Zscaler leads structurally, with valuation as the clearest single gap between the two profiles. Rocket Lab does not offset that deficit through any equally strong structural edge elsewhere. In the market, Rocket Lab carries the stronger setup — intact trend against Zscaler's broken trend. That leaves a split case: the structural lead stays with Zscaler, but the market is not currently confirming it.
The comparison is based on similar long-term financial trajectories, not sector labels.
Most of the separation is still concentrated in valuation. The overall score gap is 17 points in favour of Zscaler, Inc..
These two companies are linked by measured long-term financial trajectory similarity within the selected peer universe.
This level of similarity points to a meaningful structural match, though not a tight one.
The match is driven mainly by capital structure and revenue growth trajectory.
Scores reflect position relative to comparable companies with similar long-term financial trajectories.
Pricing shapes this comparison more than a broad operating gap.
Left means cheaper relative valuation. Higher means stronger structure.
The structural gap is limited here, but current pricing still leans against Rocket Lab Corporation.
Valuation position uses peer-relative valuation score and Forward P/E where available.
The multiple-based pricing edge comes from a forward P/E that is 1248 turns lower.
On the market side, Rocket Lab carries the stronger trend while Zscaler's trend has broken — the market setup does not confirm the structural advantage.

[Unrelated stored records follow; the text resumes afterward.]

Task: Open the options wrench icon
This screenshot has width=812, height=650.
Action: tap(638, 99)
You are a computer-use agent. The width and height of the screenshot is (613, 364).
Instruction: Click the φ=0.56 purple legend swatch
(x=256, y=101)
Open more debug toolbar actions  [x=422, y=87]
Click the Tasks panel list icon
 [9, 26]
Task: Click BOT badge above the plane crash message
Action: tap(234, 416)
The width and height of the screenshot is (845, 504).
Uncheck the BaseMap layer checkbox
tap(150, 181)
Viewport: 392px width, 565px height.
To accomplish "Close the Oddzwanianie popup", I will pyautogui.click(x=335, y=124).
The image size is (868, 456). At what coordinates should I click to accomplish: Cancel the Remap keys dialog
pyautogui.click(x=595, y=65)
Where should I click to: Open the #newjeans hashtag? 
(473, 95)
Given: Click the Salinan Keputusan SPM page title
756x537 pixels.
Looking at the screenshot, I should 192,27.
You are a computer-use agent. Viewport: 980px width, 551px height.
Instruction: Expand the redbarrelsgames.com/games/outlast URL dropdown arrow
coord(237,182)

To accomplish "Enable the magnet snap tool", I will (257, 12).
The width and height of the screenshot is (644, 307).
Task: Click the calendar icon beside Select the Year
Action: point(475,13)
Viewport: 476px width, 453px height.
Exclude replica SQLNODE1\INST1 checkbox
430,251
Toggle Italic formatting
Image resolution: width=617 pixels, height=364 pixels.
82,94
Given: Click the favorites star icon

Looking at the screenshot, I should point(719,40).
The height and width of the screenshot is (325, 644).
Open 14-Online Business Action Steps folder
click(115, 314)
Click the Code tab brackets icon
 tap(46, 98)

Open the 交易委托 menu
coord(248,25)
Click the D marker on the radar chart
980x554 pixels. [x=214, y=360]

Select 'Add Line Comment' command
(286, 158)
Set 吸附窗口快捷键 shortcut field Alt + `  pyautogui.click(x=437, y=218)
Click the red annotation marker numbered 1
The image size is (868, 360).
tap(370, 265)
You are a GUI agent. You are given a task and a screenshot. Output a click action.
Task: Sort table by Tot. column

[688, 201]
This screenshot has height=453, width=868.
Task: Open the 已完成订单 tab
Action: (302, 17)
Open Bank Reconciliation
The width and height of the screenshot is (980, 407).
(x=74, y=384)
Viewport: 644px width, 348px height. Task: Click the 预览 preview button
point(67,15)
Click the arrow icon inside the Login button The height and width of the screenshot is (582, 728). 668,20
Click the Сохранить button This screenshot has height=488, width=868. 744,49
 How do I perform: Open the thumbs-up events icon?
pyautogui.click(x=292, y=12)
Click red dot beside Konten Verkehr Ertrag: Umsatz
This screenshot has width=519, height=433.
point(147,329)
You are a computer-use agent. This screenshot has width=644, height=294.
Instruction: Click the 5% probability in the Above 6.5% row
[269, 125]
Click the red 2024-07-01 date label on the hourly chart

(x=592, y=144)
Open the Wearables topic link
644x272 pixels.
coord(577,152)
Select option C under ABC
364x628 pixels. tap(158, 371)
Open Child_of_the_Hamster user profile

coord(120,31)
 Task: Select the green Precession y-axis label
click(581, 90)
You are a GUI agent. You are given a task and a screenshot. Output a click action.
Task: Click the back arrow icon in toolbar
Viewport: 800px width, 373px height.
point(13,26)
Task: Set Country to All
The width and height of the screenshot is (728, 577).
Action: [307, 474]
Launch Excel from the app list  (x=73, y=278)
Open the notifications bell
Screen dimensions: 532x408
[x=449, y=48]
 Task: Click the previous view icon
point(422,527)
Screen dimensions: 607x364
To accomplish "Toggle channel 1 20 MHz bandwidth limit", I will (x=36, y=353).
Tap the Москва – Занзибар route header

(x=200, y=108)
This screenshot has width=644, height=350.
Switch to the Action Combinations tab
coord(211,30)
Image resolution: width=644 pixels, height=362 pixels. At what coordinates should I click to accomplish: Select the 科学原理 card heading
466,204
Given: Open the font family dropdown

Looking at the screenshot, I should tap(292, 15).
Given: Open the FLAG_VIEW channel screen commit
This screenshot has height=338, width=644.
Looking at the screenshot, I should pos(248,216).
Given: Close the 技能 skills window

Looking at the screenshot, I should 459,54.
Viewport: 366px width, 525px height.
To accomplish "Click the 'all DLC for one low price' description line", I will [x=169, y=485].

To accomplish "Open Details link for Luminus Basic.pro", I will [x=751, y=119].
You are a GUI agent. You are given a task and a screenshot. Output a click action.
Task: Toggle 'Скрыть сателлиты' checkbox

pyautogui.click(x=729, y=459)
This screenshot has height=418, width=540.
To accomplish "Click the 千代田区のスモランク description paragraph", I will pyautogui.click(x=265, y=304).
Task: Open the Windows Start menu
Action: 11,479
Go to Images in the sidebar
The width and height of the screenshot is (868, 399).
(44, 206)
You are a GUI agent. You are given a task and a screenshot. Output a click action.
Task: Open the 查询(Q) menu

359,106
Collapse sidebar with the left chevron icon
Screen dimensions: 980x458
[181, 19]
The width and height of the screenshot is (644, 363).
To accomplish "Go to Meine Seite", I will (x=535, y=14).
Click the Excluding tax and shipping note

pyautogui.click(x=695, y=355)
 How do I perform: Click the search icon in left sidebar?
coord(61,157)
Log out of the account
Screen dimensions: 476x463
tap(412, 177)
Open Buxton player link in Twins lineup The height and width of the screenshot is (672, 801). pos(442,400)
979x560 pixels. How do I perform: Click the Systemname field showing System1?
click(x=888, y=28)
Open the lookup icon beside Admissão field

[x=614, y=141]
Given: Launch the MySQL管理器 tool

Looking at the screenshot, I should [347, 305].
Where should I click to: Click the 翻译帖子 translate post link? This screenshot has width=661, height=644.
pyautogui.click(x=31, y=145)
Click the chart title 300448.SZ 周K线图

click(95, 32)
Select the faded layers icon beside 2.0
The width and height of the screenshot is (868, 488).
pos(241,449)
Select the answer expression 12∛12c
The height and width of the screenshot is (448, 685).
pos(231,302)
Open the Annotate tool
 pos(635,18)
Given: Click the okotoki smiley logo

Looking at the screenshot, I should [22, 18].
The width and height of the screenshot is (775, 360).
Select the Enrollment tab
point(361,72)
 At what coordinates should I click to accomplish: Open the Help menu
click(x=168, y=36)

The main edge on valuation is clear, but the broader result still comes with a real counterweight.
Break down the RKLB vs ZS comparison across all dimensions with the full interactive tool.
Explore how RKLB and ZS each compare against other companies in their peer groups.
Rule-based, descriptive analysis only. Derived from peer percentile dimensions. Not investment advice. Peer groups are determined algorithmically based on structural similarity — not by sector classification alone.
AssetNext scores reflect each company's structural position within its functional peer group — not a ranking against all stocks simultaneously. Peers are identified by similarity across eight financial dimensions, including revenue growth trajectory, margin structure, capital intensity, and earnings stability. A score of 75 means the company ranks in the top quartile within its own peer group, not the entire market.
Four dimension scores drive the overall peer score: Growth (revenue trajectory and expansion dynamics), Quality (margin structure and capital efficiency), Valuation (peer-relative pricing on standard multiples), and Stability (earnings consistency and financial predictability). Each dimension is scored 0–100 relative to the peer group, then combined into an overall peer score using equal weighting.
Scores are recalculated periodically as underlying financial data is updated. All analysis is descriptive and rule-based — AssetNext describes structural realities and never issues buy, sell or hold recommendations.